Do you mean that if we have a v4-mapped address, then using an IPv6
"dual stack" socket will listen both for IPv4 traffic and for IPv6
traffic actually using that v4-mapped address on the wire (presumably
as a result of a router translating to a local IPv6-only network)? I
think that will work, though I haven't tested.
In that case we can determine that we need IPV6_V6ONLY from the
address. The only case that doesn't cover is if we want to listen for
v4-mapped traffic already translated by a router but *not* native IPv4
traffic.
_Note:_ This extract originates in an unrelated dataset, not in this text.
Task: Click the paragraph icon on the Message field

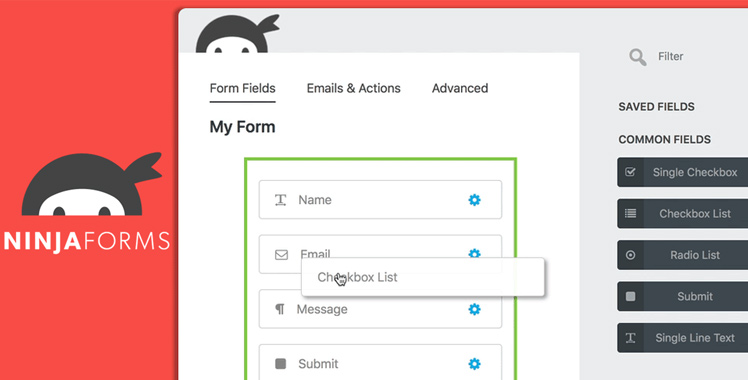Action: click(280, 309)
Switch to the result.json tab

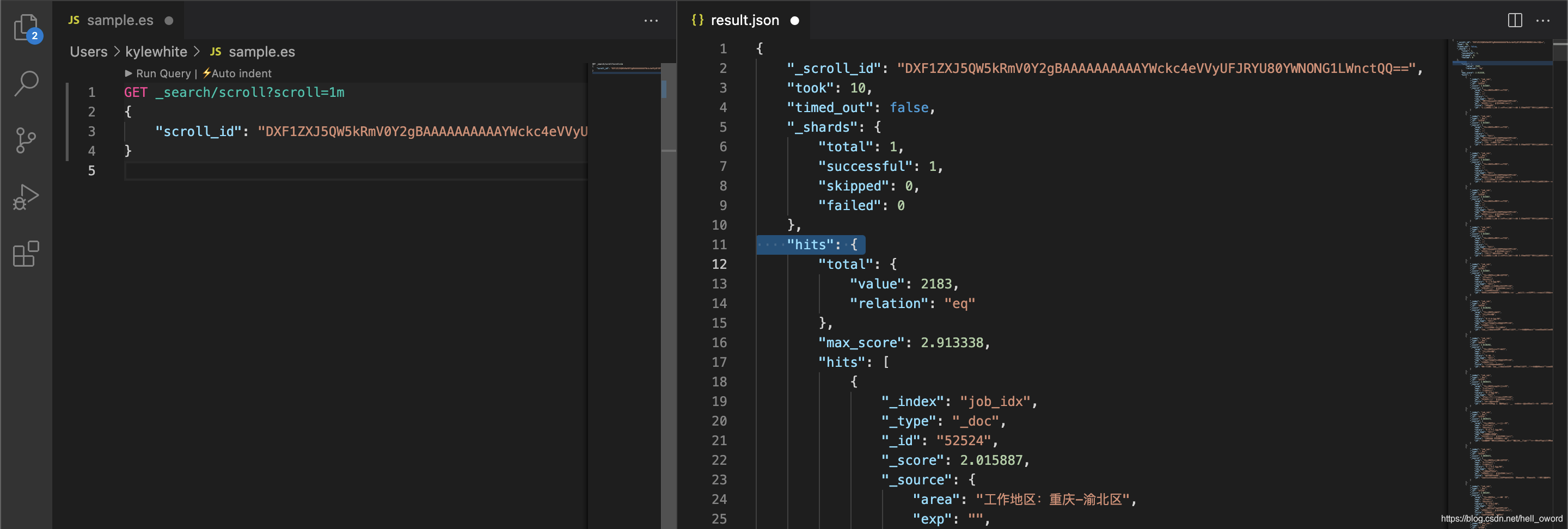(x=744, y=20)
I don't see a lot of reason to ever do that, so it's in the
"refactor if we ever discover we need it" pile.
Otherwise, the only case in which a single dual stack socket actually
listens to traffic from both protocols is for a wildcard. Maybe there
are obscure wildcard addresses other than :: / 0.0.0.0, but that's
also in the "worry about it later" pile.
Note that:
https://github.com/containers/podman/pull/14026/commits/772ead25318dfa340541197e92322bd2346df087
implies some sort of dual stack localhost support (it treats "dual
stack" ::1 as listening on both ::1 and 127.0.0.1). However, AFAICT
that's just not correct. On Linux, listening on ::1 listens only on
::1 even with V6ONLY explicitly set to 0.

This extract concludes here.